Saturday, April 2, 2011

Boats and a helicopter

I so desperately need to see my acupuncturist. I feel awful. "I don't know how I'm able to live like this" sounds darker than I intend it, and I'm certainly not going to do anything THAT drastic to end it (or should I say, to End It--I'd never do that to my friends and family, no matter how glum I feel) but "I don't know how I'll be able to work like this" is certainly true.

I spent yesterday reviewing the last two years of blog posts. In the vast majority of them, I talk about being blocked (the five-element-acupuncture condition, for those of you who haven't also read the last two years of posts). No energy, no creativity, certainly no enjoyment of life. Which means that I've been stuck in this horrible place for basically two years. If not more.

My doctor/acupuncturist says that nobody ever knows what causes these things, but they indicate a need to make a change in one's life. I'm happy to stipulate that, but... as to what to change, I'm completely lost. I talk philosophical, but clearly, I ain't doin' s--t about it. 'Cause if I were, I would have put an end to this suffering long ago.

Story goes, a man's home was nearly swept away in a flood. He was standing on the roof of his house, clinging to life as best he could. A boat came by; someone called out to him to jump aboard. He said, "No--God will rescue me!"

A second boat came by; those in the boat desperately tried to get the man to come aboard, but he insisted, "No--God will save me!"

A helicopter flew by, a ladder was tossed out, the pilot tried to wave the man on the roof onto the ladder, but he waved them off: "No--God will rescue me!"

Presently, the flood waters rose and overwhelmed the house and the man. He drowned.

Crossing the pearly gates into paradise, the man confronted God: "I believed in you! I had faith in you! I thought you would save me--but you let me drown!"
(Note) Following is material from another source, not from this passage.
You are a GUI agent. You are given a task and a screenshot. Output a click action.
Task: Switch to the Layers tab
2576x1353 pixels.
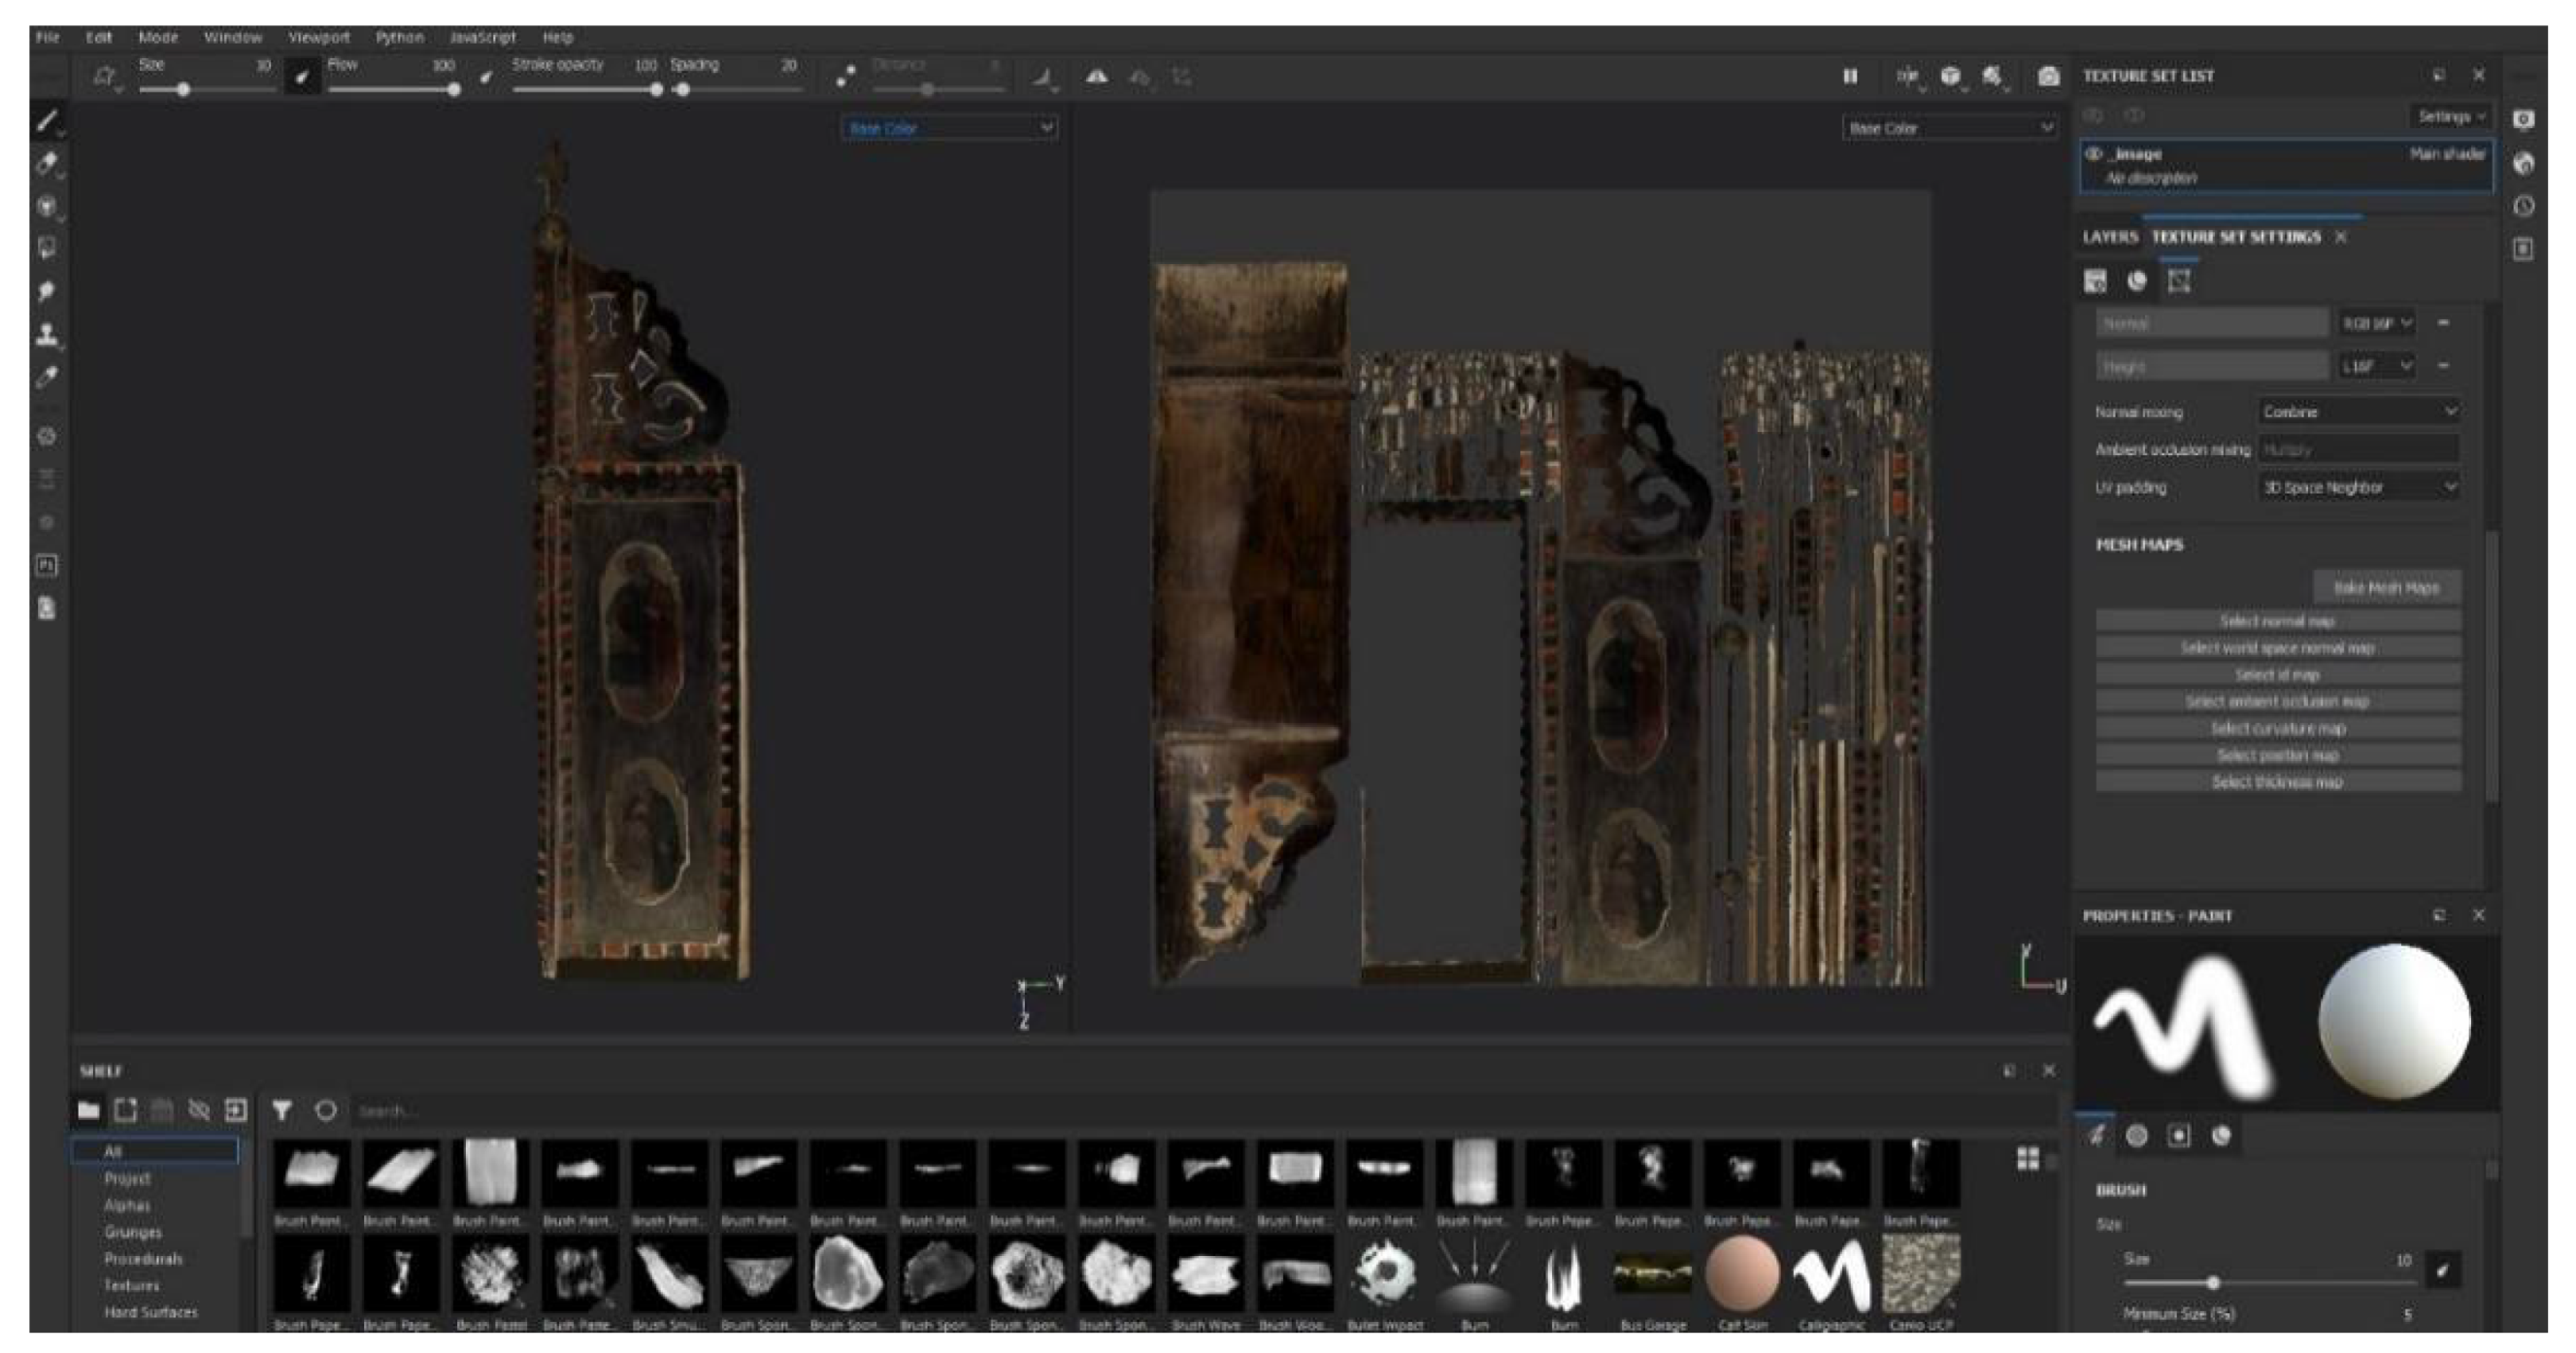point(2110,237)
God said to the man, "I sent two boats and a helicopter. Wasn't that good enough? What else did you want?"

So, I am drowning in energetic blocks. The universe has, I'm sure, already sent more than two boats and several helicopters, but I'm still drowning. There is a way out of my current situation, but I have no idea what it is.

What do I want?

Understanding of what to change. Because I definitely can't continue living like this. Neurological, I can live with. No energy, no creativity, no enjoying simply being alive--that really, really, sucks.


Friday, April 1, 2011

Fifty percent comfortable


A truly, truly beautiful day in Southern California. 82 degrees, the phone says. All the windows in the house are open, and the fresh air is truly a delight.

The picture shows a portion of the Japanese Garden in the Huntington Library. Like me, it has seen better days; it still has a special beauty, but it is not what it once was. Unlike me, it's getting renovated... it'll be closed for a year, and then reopen, even more glorious than ever.

I should be so lucky.

But to return to the weather: wonderfully warm, simply delightful. And I'm already overheated, and sitting in my skivvies as I type this.

Overheated, that is, except for my legs, which after months of being horribly cold, are finally edging towards "warm enough."

Great. I'm Schrödinger's MS patient. I'm 50% comfortable. Am I comfortable? Am I uncomfortable? Nope—I'm 50% comfortable.

Well, at least the 50% comfortable part is comfortable.

And, with any luck, I too will soon be granted an overdue renovation, and emerge even better than before. Until then...

Well, 50% is higher than it could be, I guess. You take what you can get, in this business.